Son muchas las formas endémicas de corrupción política en una democracia.
En el nivel personal, el concepto incluye el soborno, la apropiación indebida, el fraude, el favoritismo, el nepotismo: son demasiado abundantes en España los casos de políticos corruptos que conceden contratos indebidamente a cambio de amplias sumas de dinero.
Sin embargo, el tipo de corrupción que cultiva José Luis Zapatero no es la personal sino la pública, de medidas legislativas o fiscales que lo mantienen en el poder y benefician a sus seguidores. Busca seducir a los votantes dispuestos a cerrar los ojos ante actuaciones arbitrarias de los políticos si de ello sacan ventaja personal: así, los grupos de presión en busca de una regulación que los favorezca; así, los votantes que aceptan el soborno de una regulación, prebenda o subsidio a costa de los demás.

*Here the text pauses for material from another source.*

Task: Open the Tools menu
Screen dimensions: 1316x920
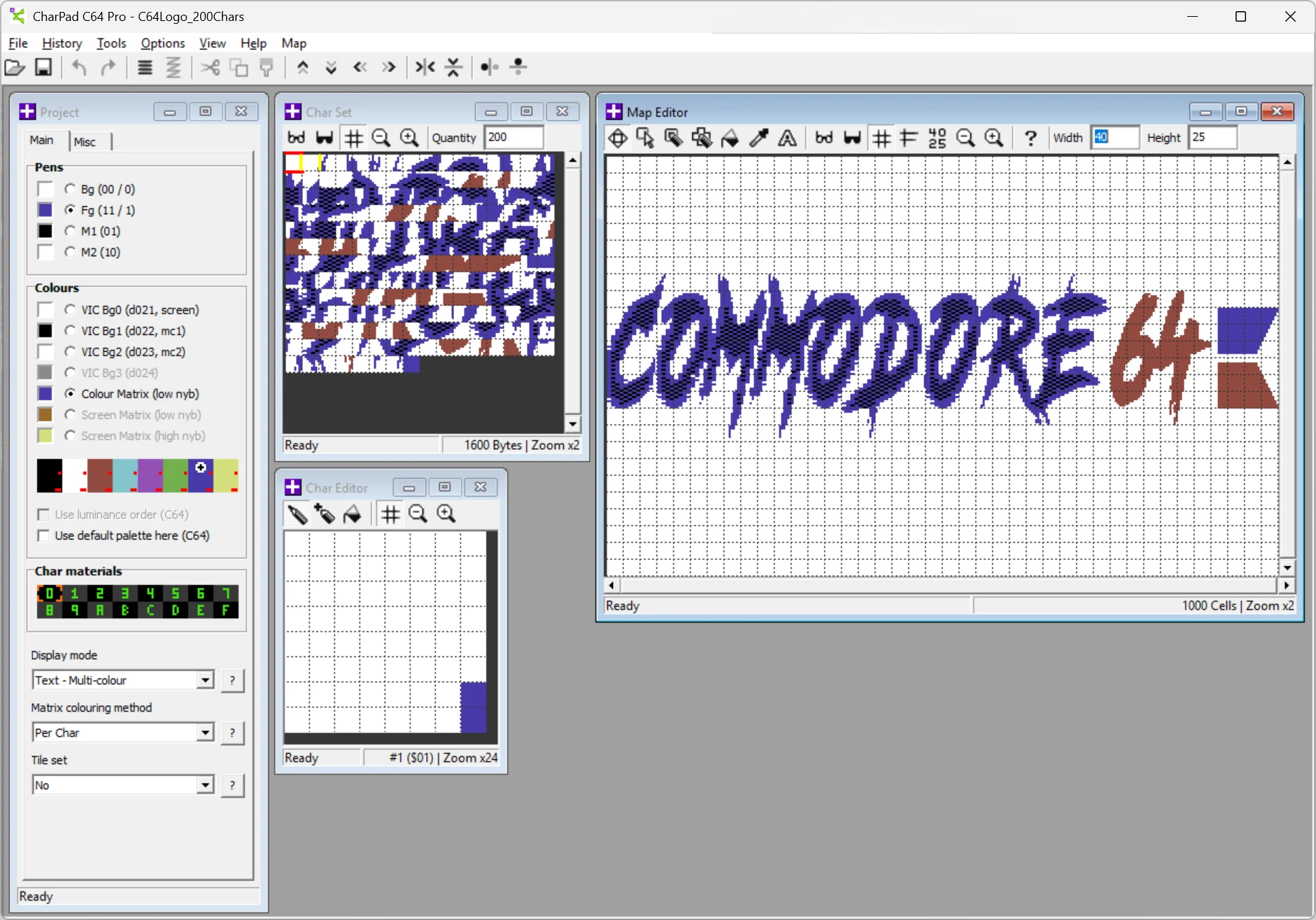Action: (x=111, y=43)
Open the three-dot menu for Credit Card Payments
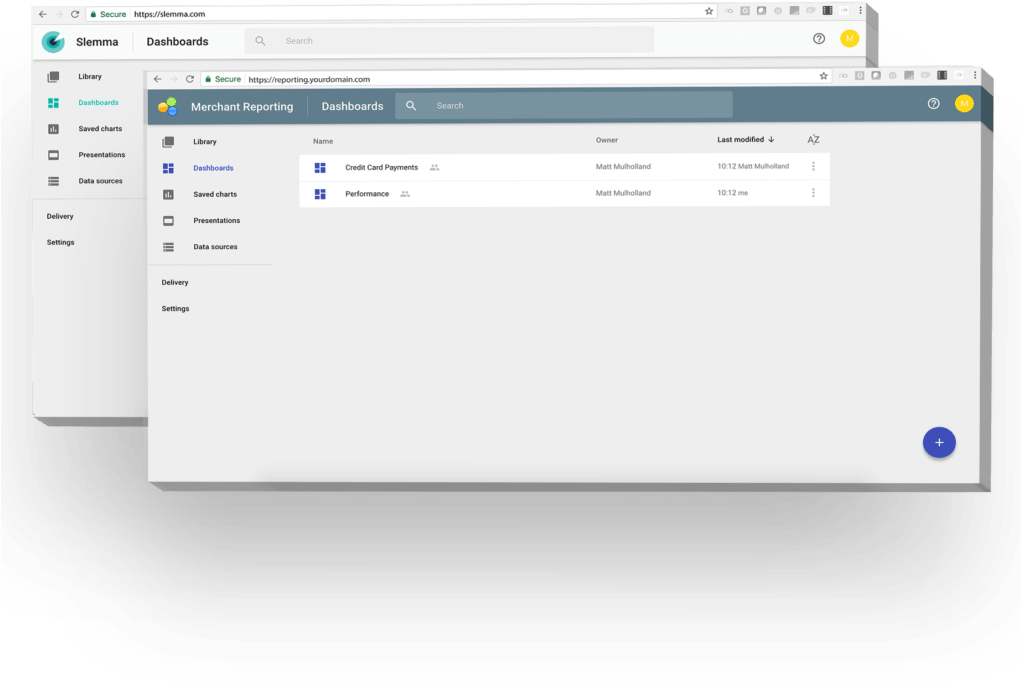This screenshot has width=1021, height=685. tap(813, 167)
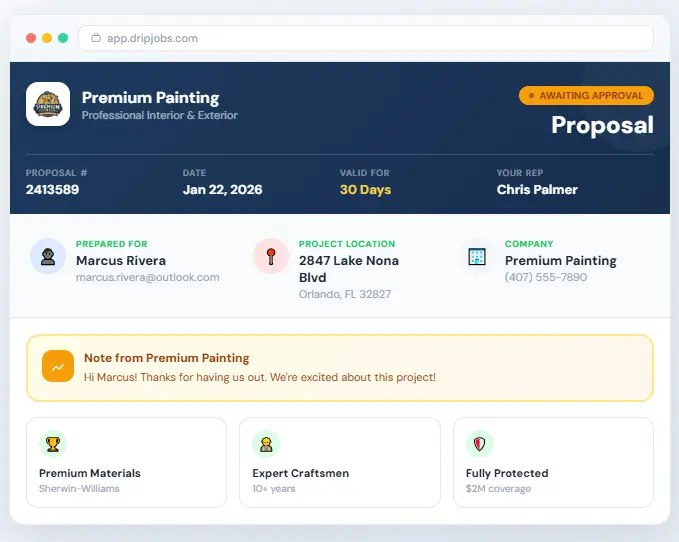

Llegada la crisis, la compra de votos ha dejado exhausta la Hacienda, lo que ha llevado a Zapatero a decir que sólo piensa en el bien del país.
No es necesario dar por hecho que él sea persona mala y sin escrúpulos. En estas cuestiones vidriosas no hay que hacer juicio de intenciones sino fijarse en las condiciones institucionales de nuestro sistema democrático, que llevan a los políticos a comportarse demagógicamente. El remedio, muy parcial, es que acertemos con alguna reforma que reduzca los incentivos de los representantes del pueblo para pensar primordialmente en su propio provecho en vez del de sus representados.
En tiempos ordinarios, los periódicos, las radios, las televisiones destapan al corrupto de bajos vuelos y los tribunales lo castigan.
Más difícil es que pague sus culpas el gran estratega de las falsas promesas. Cierto, al político mendaz, comprador de votos, a veces le llega su San Martín. Los mercados le vuelven la espalda, los capitales huyen, el trabajo merma, los compañeros castigan.
No desesperemos del todo de la democracia. Peor sería que la falsa moneda política nos la impusieran a la fuerza castristas, bolivarianos y peronistas.